BEGIN SUPPLIED MATERIAL

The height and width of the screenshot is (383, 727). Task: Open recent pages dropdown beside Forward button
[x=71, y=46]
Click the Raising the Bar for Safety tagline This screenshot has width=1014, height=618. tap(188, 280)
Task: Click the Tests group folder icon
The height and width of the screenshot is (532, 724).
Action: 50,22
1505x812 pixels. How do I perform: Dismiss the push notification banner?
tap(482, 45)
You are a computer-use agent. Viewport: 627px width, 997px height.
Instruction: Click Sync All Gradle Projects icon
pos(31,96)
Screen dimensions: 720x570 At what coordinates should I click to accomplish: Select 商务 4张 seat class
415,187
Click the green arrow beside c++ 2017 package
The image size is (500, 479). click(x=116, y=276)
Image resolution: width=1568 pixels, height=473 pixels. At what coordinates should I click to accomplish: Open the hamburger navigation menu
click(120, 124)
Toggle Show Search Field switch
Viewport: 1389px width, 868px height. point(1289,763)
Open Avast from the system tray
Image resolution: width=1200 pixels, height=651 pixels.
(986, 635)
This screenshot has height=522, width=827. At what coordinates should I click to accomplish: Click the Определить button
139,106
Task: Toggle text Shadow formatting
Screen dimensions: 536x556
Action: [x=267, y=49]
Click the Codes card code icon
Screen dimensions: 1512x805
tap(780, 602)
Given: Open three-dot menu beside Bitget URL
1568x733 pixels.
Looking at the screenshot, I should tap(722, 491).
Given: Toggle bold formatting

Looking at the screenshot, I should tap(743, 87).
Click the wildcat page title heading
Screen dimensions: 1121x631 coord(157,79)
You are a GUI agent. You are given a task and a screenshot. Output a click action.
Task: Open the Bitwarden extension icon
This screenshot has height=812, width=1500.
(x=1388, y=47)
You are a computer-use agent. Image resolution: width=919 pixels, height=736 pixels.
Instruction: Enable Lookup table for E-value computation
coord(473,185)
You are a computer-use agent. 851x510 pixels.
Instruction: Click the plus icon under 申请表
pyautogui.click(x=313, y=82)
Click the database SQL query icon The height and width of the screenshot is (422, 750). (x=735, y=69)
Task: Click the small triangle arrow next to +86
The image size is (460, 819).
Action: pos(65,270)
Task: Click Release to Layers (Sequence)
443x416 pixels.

END SUPPLIED MATERIAL

- _EXERCISE DESCRIPTION_
If a line in the material holds "agent", copy it.

- _TASK RESPONSE_
You are a computer-use agent. Viewport: 627px width, 997px height.
You are a GUI agent. You are given a task and a screenshot. Output a click action.
You are a computer-use agent. Image resolution: width=919 pixels, height=736 pixels.
You are a computer-use agent. 851x510 pixels.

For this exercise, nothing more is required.